Les dessous du contrat d’exportation de 300 000 tonnes de sucre liant le Syndicat des Sucres au géant européen du sucre Südzucker inquiètent les planteurs de cannes, petits et grands, avec la perspective de l’échéance 2017 au sein de l’Union européenne. C’est ce que fait comprendre un ancien président du Syndicat des Sucres et planteur du Sud, Raffick Chattaroo, qui fustige en même temps le silence des autorités, plus particulièrement la Mauritius Cane Industry Authority (MCIA), dans la conjoncture.
Le Director Designate du Syndicat des Sucres, Devesh Dukhira, devrait effectuer son baptême du feu cet après-midi lors de la réunion convoquée par le ministre des Affaires étrangères Arvin Boolell, consacrée aux orientations de l’industrie sucrière avec le prochain démantèlement du régime de quotas au sein de l’Union européenne à partir de 2017, avec des répercussions néfastes sur le prix du sucre exporté par Maurice.
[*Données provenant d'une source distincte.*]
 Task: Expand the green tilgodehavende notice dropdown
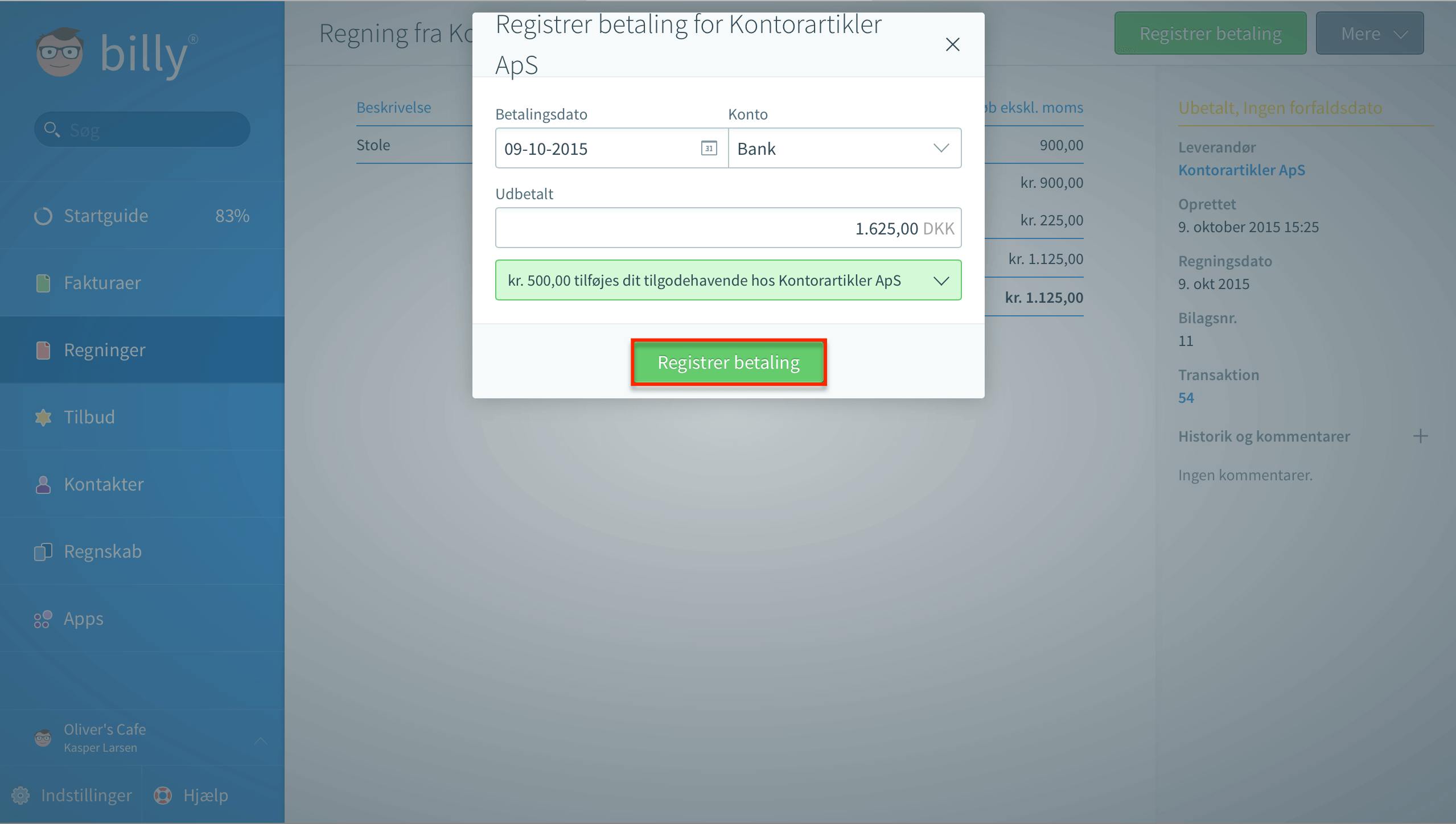[x=941, y=281]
La réunion convoquée cet après-midi par le ministre Boolell, en l’absence du ministre de tutelle, Satish Faugoo, a pour but d’établir un état des lieux des arrangements pour les exportations de sucre dans les année à venir, soit pour la période menant jusqu’à 2017 et pour la période coïncidant avec le démantèlement des quotas d’exportation sur le marché européen. La principale inquiétude des planteurs de cannes s’articule autour du prix de Rs 16 500 la tonne de sucre versée par le Syndicats des Sucres et les arrangements convenus dans le cadre du Long Term Partnership Agreement pour des primes de l’ordre de Rs 6 000 par tonne de sucre versées à Südzucker.
Tout semble indiquer que le Director Designate du Syndicat des Sucres, Devesh Dukhira, qui succédera à Jean-Noël Humbert vers la fin de cette année, devrait se retrouver en première ligne des discussions cet après-midi. L’un des dossiers qui devra retenir l’attention concerne les dispositions arrêtées par le Syndicat des Sucres pour le marketing du sucre d’ici à 2017 en marge des changements majeurs enregistrés sur le marché en Europe principalement.
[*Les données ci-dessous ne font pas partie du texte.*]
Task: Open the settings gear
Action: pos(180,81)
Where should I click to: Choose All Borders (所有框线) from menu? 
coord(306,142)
En attendant de prendre connaissance des assurances et des explications du Syndicat des Sucres au sujet de la prime Südzucker, qui pourrait représenter au minimum une enveloppe de Rs 1,8 milliard annuellement, la grogne se fait de plus en plus sentir au sein de la communauté des planteurs au point où un ancien président du Syndicat des Sucres et planteur de cannes dans le Sud, Raffick Chattaroo, dresse un parallèle avec la Hedging Saga à la State Trading Corporation (STC) avec les prix pétroliers en 2008.
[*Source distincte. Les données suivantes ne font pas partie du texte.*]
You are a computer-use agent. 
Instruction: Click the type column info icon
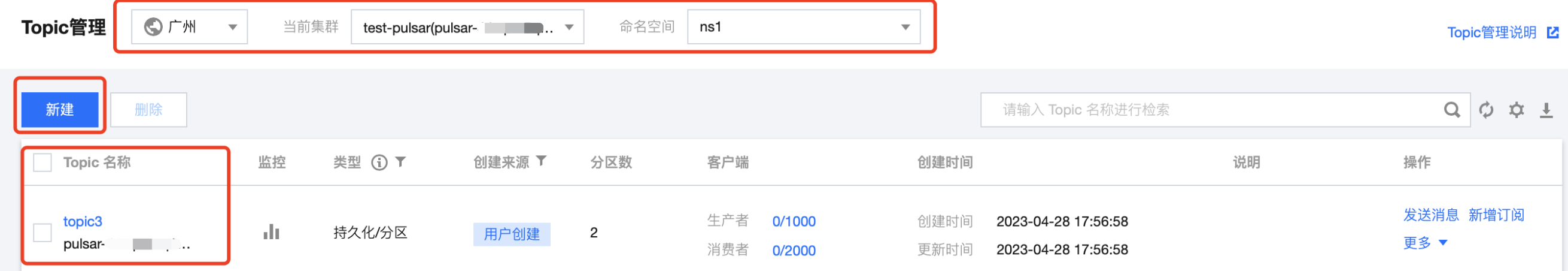[x=379, y=162]
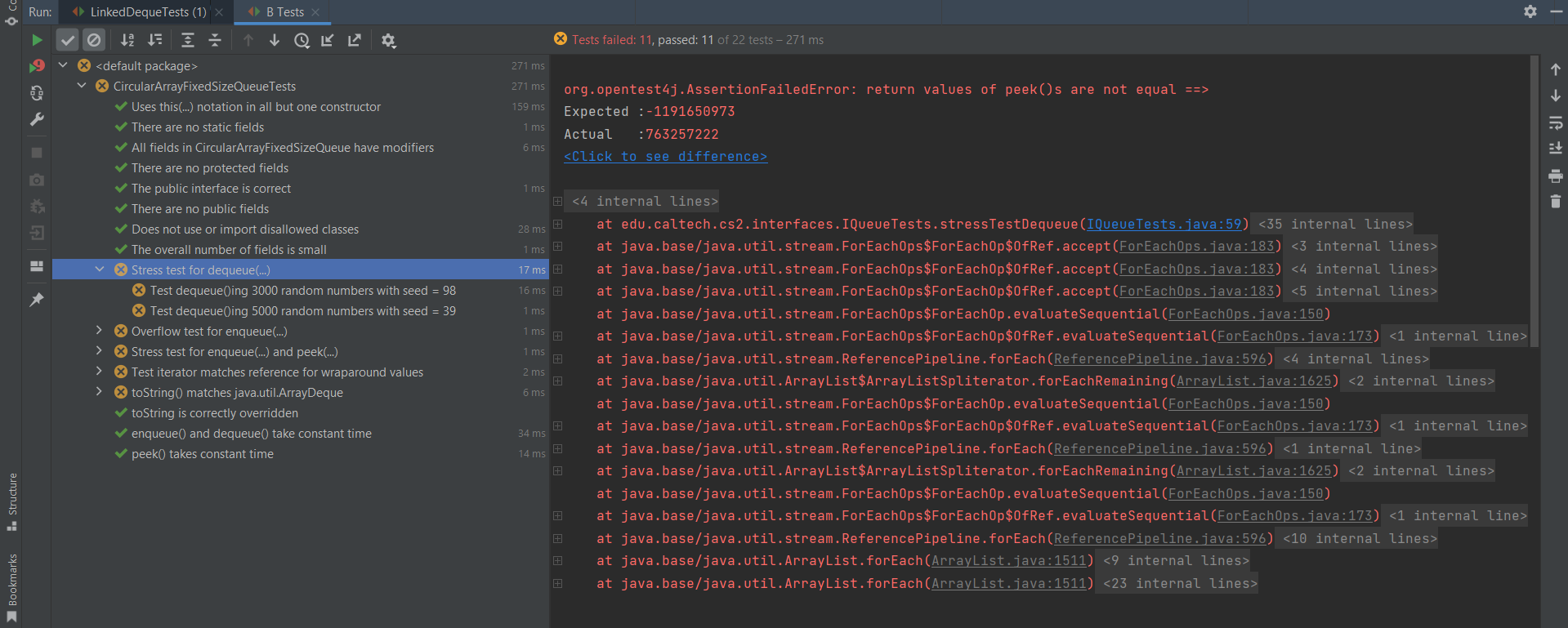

« Jusqu’ici, le Syndicat des Sucres s’est drapé dans un silence très lourd sur les primes à Südzucker. En l’absence de toute explication formelle, nous devrons prendre ces détails révélés dans la presse pour de l’argent comptant. Cette affaire de primes ressemble étrangement à la Hedging Saga de la STC. Ce qui est encore plus inquiétant c’est cette absence de réactions de la part de la MCIA ou encore du ministère de l’Agro-industrie. Les planteurs ont besoin de savoir ce qui se passe et au nom de la transparence des informations doivent être communiquées à tous les partenaires de l’industrie », soutient Raffick Chattaroo.
« L’échéance 2017 est un nouveau coup dur pour le sucre après le démantèlement du Protocole sucre. We thought that with the exit of the Sugar Protocol, we would lose on sugar but would be compensated on by products, bagasse and molasses. Mais, planter pa ine gagn nanyen ek aster nou truv Südzucker pe gagn bel prime », s’insurge cet ancien président du Syndicat des Sucres, devenu également un des principaux lieutenants du leader du FSM, Cehl Meeah.
« Un autre exemple du sort réservé aux planteurs : quand vous allez au supermarché, un kilo de sucre se vend à Rs 36. Donc, la tonne revient à Rs 36 000. Savez-vous combien le planteur de cannes perçoit sur la tonne de sucre produite ? Seulement Rs 16 500. Comprenez-vous quelque chose à cette équation », ajoute Raffick Chattaroo, qui croit que le moment est venu pour mettre en place un nouveau mindset au sein de l’industrie sucrière.
« Cette affaire d’échéance 2017 ou encore celle du contrat avec Südzucker, c’est un problème national. Il concerne l’industrie sucrière dans sa globalité. Il n’y a pas de petits planteurs ou de gros planteurs. Nous nous battons pour la survie de l’industrie sucrière. As small planters, we depend on them as they depend on us », a-t-il conclu en dénonçant le fait que des petits planteurs n’ont pas été invités à la réunion des stakeholders de cet après-midi.